At our present level of technology, your battery meter uses the current voltage level of your battery to determine how much capacity it has remaining. (Remember I didn’t define peak voltage in the last article? This is what I meant). There are a set of look-up tables built during development of your phone that equate certain voltages to certain remaining percent. There are different look-up tables for different points in your batteries life, and it chooses which table to use based on what the software finds while it is charging. Was the charge faster than the month before without getting more current? The software may decide to use a table that titled “getting on in life”.

With the 30-10-off scenario, what’s happened is that the software/look-up table set isn’t good enough. It thinks your battery is “pretty ok”, but it’s actually “not super great”. So it uses the wrong look-up table and the voltage drops faster than that table is expecting and whoops now your phone is suddenly off.

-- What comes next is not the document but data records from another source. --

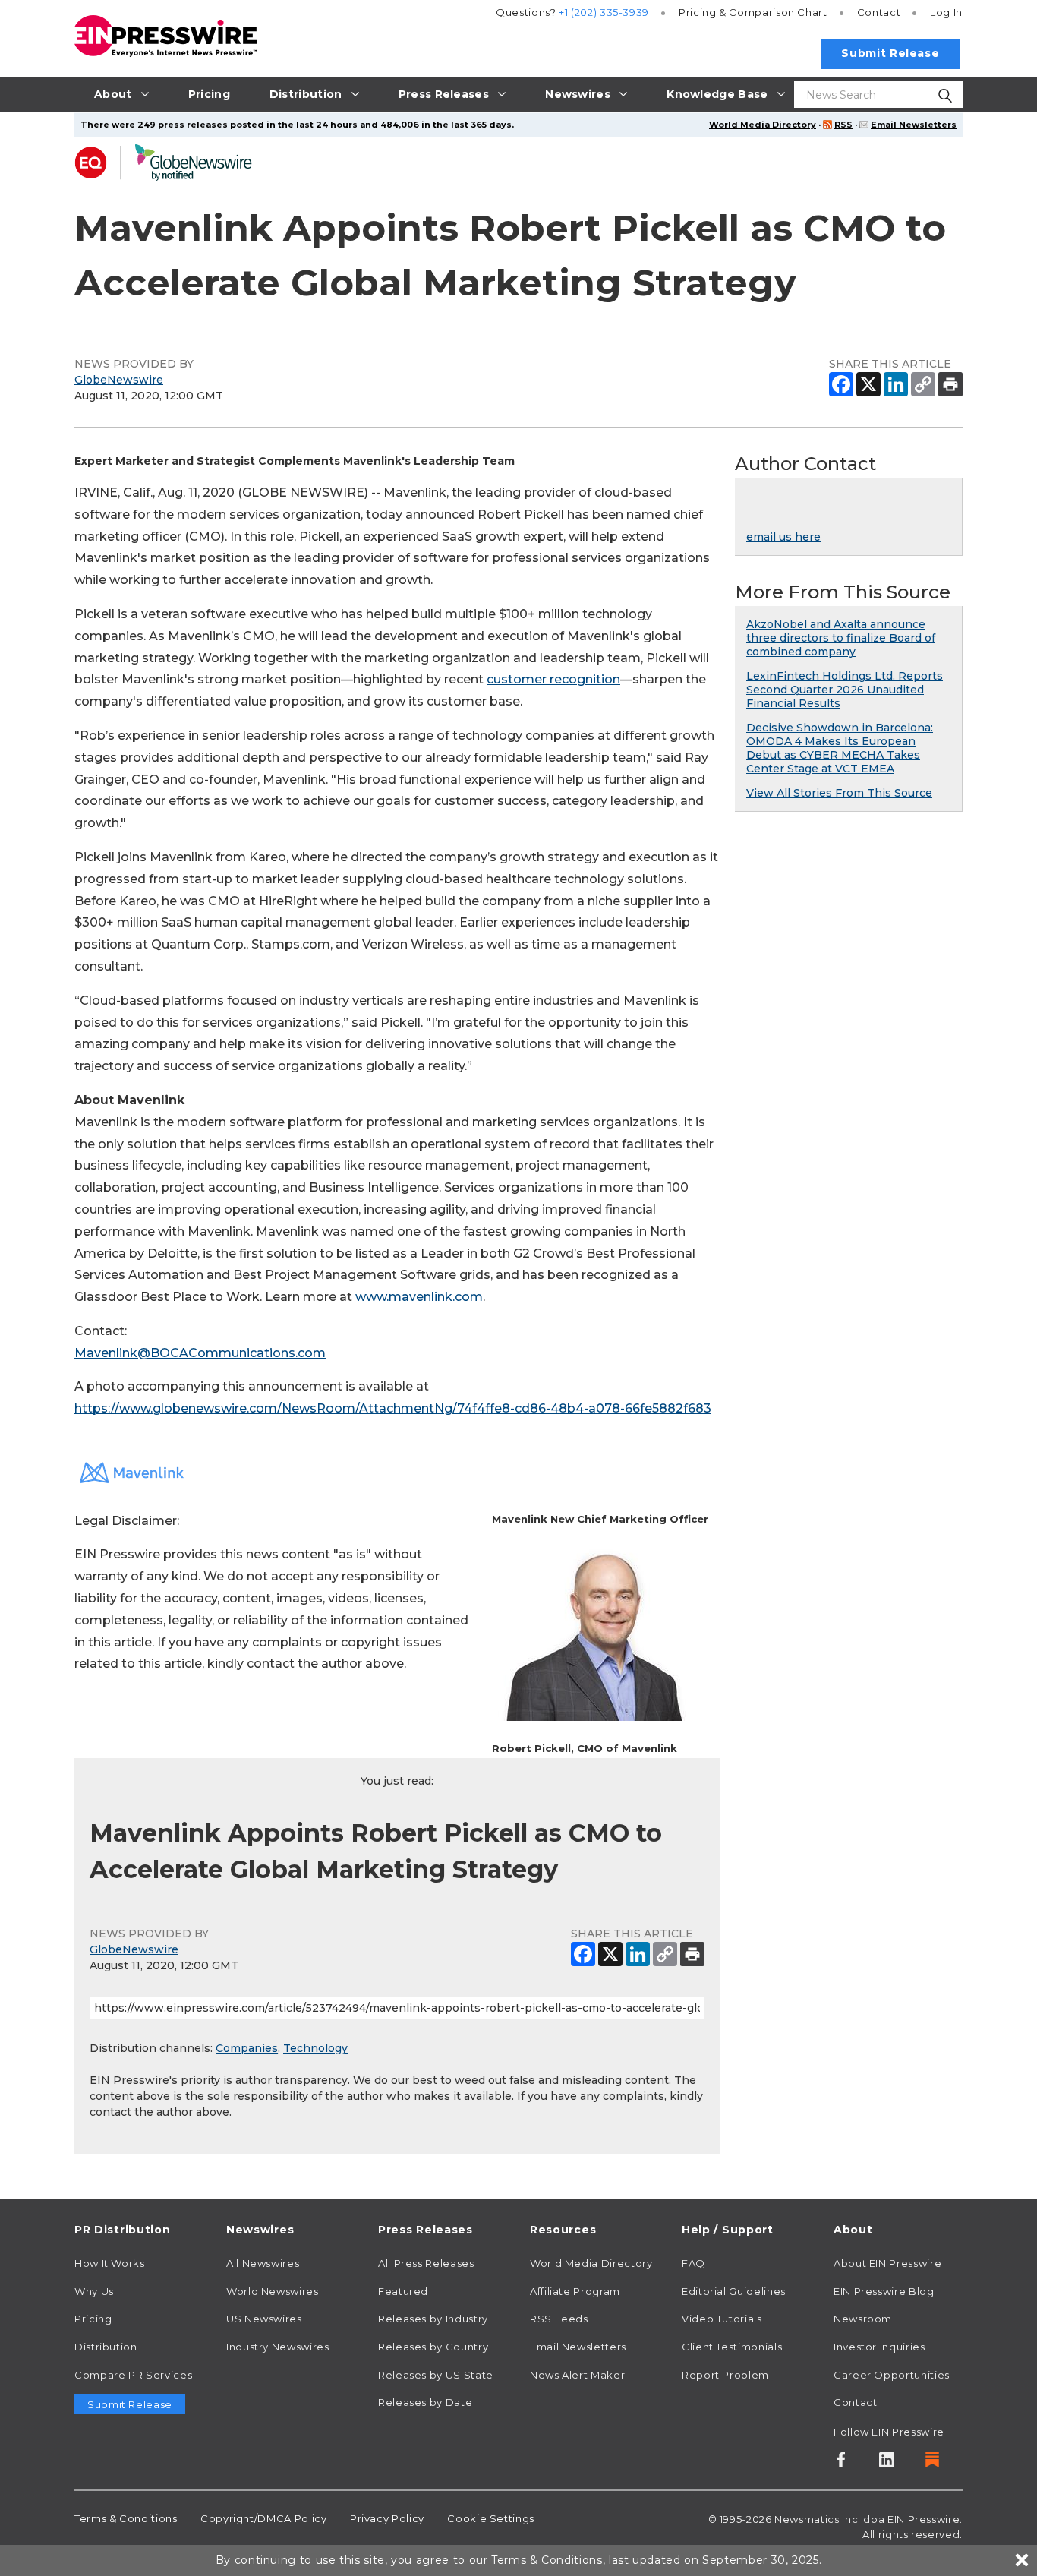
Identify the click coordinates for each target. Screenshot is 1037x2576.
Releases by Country (433, 2347)
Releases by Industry (433, 2318)
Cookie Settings (490, 2518)
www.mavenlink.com (419, 1297)
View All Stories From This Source (839, 793)
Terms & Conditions (126, 2518)
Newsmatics (806, 2519)
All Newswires (262, 2263)
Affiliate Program (575, 2291)
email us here (783, 537)
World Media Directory (762, 124)
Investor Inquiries (879, 2347)
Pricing (753, 12)
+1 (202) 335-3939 (604, 12)
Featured (403, 2291)
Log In (946, 12)
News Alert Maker (577, 2375)
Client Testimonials (732, 2347)
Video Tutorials (722, 2318)
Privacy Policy (387, 2518)
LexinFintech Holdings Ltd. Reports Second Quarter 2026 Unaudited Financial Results (844, 689)
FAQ (693, 2263)
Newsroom (863, 2318)
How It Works (109, 2263)
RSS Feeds (559, 2318)
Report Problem (725, 2375)
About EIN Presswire (887, 2263)
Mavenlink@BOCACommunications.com (200, 1353)
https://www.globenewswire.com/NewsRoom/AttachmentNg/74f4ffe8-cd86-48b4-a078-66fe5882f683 (392, 1408)
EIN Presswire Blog (884, 2291)
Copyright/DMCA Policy (263, 2518)
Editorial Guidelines (734, 2291)
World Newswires (272, 2291)
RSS (843, 124)
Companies (247, 2048)
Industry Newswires (277, 2347)
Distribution (105, 2347)
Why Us (94, 2291)
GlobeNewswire (118, 380)
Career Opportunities (892, 2375)
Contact (878, 12)
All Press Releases (426, 2263)
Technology (315, 2048)
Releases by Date (425, 2402)
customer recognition (553, 679)
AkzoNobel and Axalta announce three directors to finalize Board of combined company (840, 637)
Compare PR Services (133, 2375)
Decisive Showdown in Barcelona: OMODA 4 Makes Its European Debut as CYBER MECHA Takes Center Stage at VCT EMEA (839, 748)
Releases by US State (435, 2375)
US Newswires (264, 2318)
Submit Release (890, 53)
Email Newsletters (914, 124)
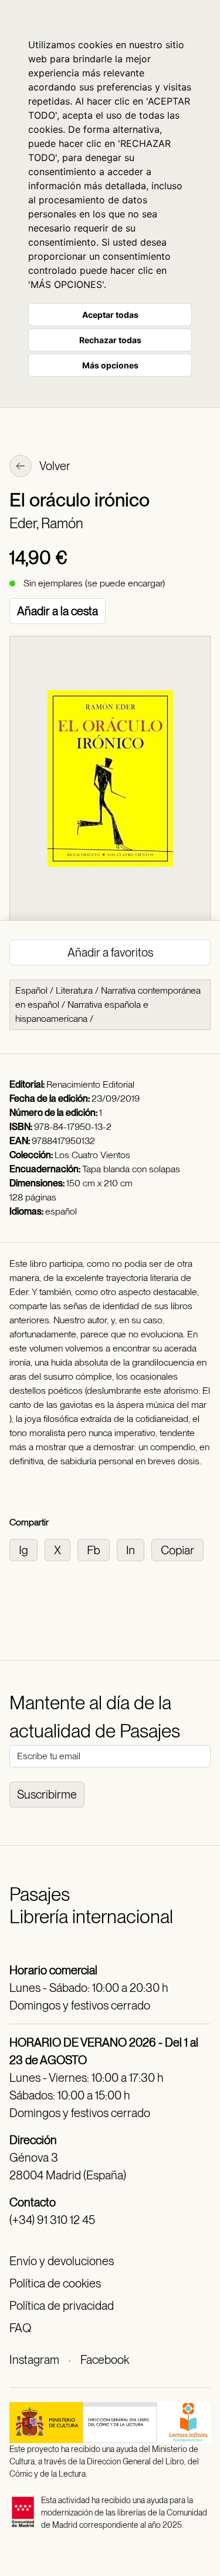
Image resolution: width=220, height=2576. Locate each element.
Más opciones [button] (110, 365)
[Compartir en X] (61, 1549)
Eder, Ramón (46, 523)
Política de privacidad (61, 2306)
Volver (54, 466)
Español (31, 990)
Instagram (34, 2360)
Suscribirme (47, 1794)
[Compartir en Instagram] (27, 1549)
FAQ (20, 2328)
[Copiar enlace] (179, 1549)
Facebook (104, 2360)
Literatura (74, 990)
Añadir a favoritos (110, 952)
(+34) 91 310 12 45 (52, 2220)
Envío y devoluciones (61, 2261)
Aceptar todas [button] (110, 315)
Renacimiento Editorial (90, 1084)
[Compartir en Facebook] (97, 1549)
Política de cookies (55, 2283)
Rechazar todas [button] (110, 340)
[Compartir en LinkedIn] (134, 1549)
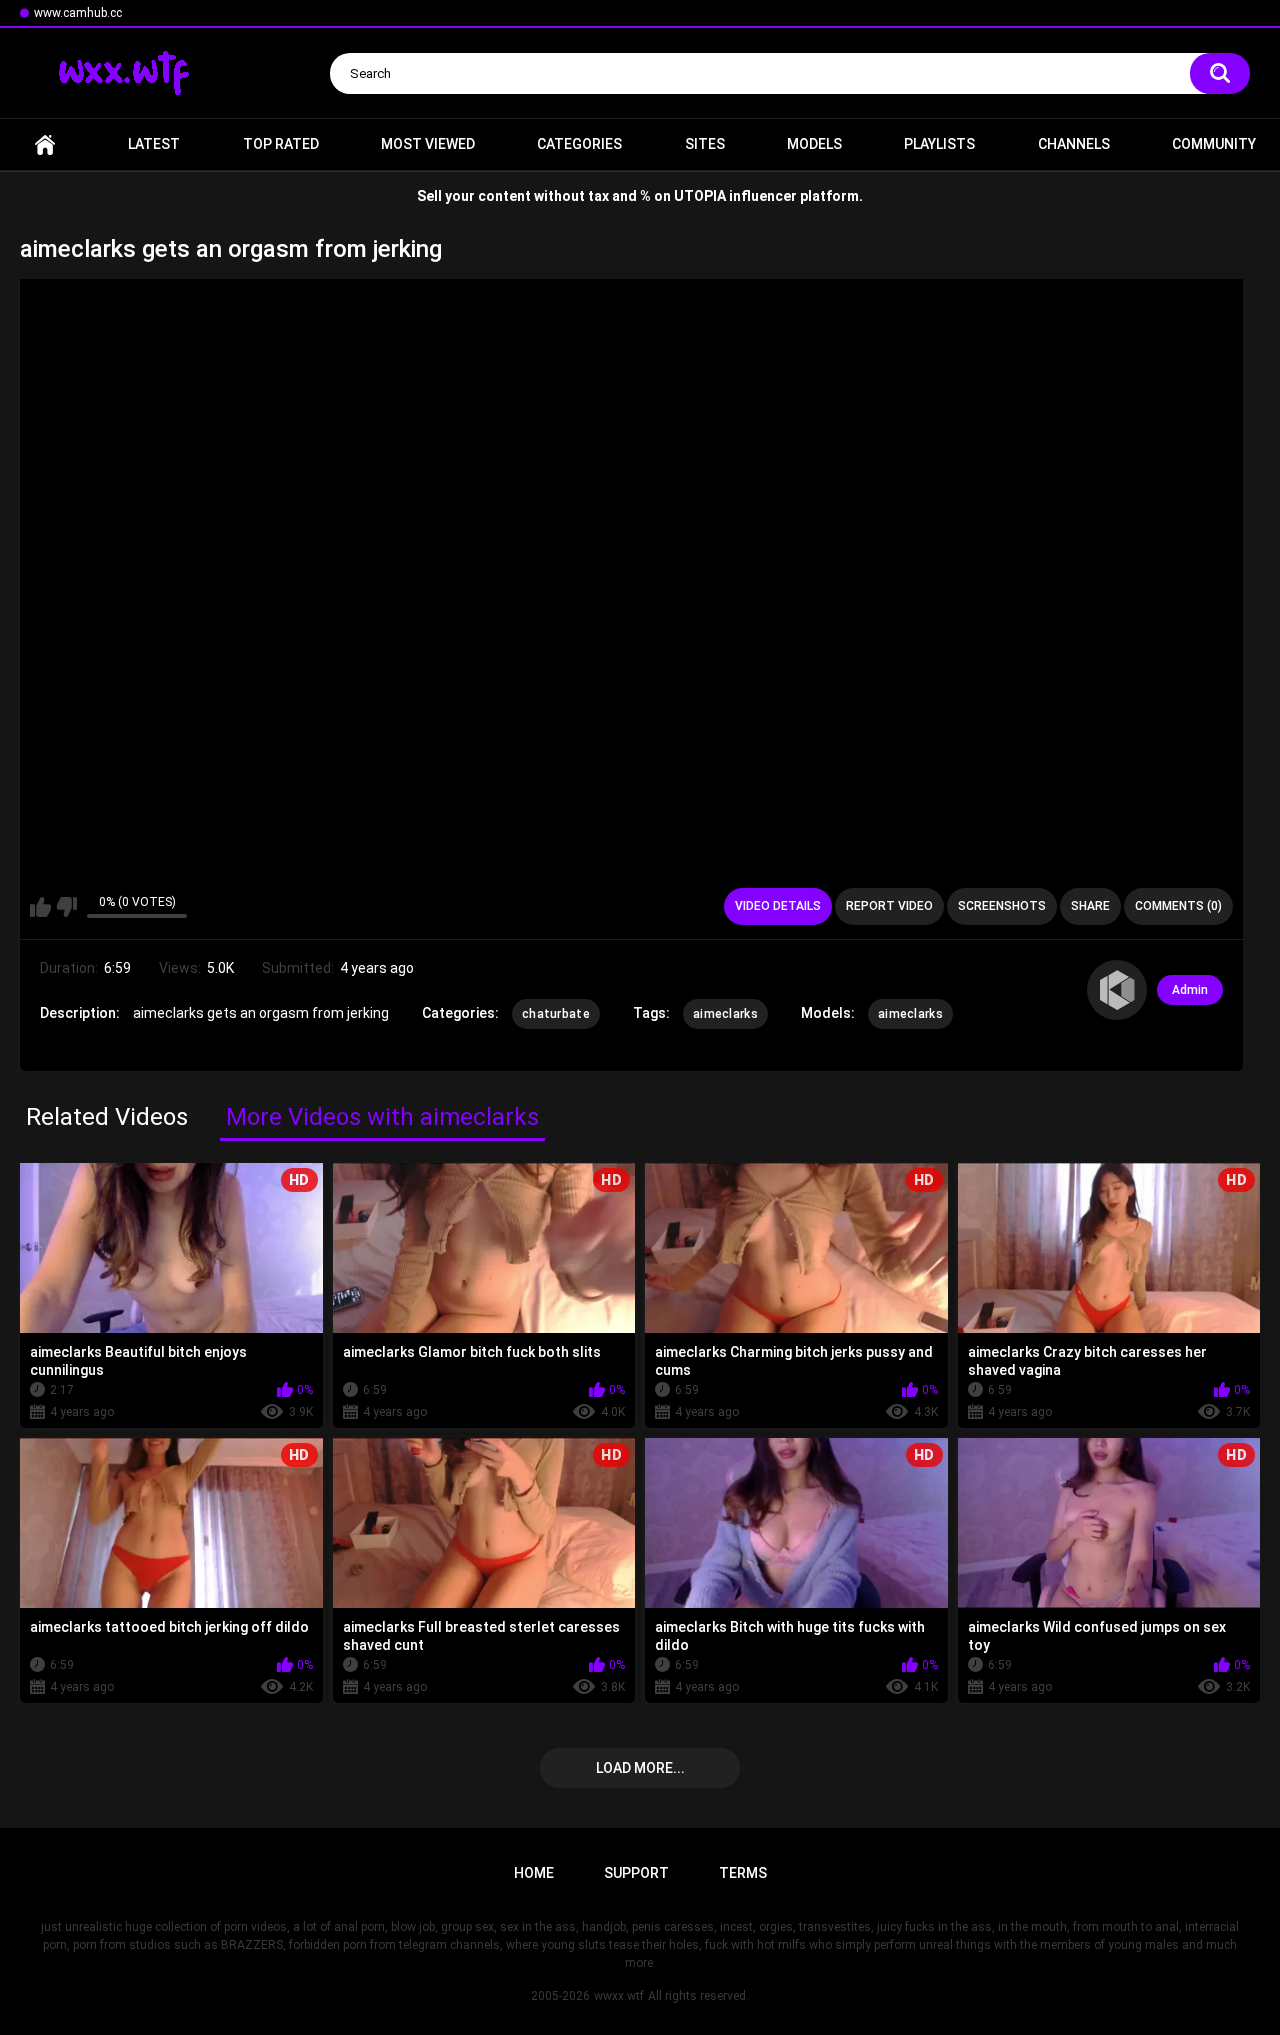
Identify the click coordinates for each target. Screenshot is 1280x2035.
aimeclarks (725, 1014)
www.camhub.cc (78, 13)
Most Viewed (428, 144)
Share (1090, 906)
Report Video (889, 906)
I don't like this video (66, 907)
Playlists (939, 144)
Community (1214, 144)
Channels (1074, 144)
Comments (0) (1178, 906)
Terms (743, 1873)
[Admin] (1117, 990)
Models (814, 144)
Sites (705, 144)
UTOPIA (700, 196)
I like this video (40, 907)
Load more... (640, 1768)
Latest (154, 144)
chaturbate (556, 1014)
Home (45, 144)
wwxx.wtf (619, 1996)
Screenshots (1002, 906)
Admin (1190, 990)
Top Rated (281, 144)
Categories (579, 144)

Given this, how can we re-calibrate the meter? You can’t. If you were able to, you’d also be able to set all sorts of other things about your battery meter, and you just aren’t smart enough to have that kind of power in your hands. Worse, I researched how to get this power…if you thought you were smart enough to use it right…and no one has looked into it. Lots of smart people on the XDA Developers forums (a place for phone developers), and this is a topic that no one is interested in.

Lastly – why does your phone shut off? You’d think it’s because it’s out of power, but that isn’t it. It’s because if it were to use any more power, the battery may not be usable anymore. If you run a Li-Ion battery to it’s actual 0%, it can’t be recharged! So again, the meter lies to us to save us – this one I have no problem with though!

TL;DR: If your battery meter is acting weird, you probably need a new battery.

The End?

Maybe. My articles on glue certainly went on longer than I expected. 🙂 But the take home message is that your battery will die, eventually, no matter what you do. Using your phone kills your battery.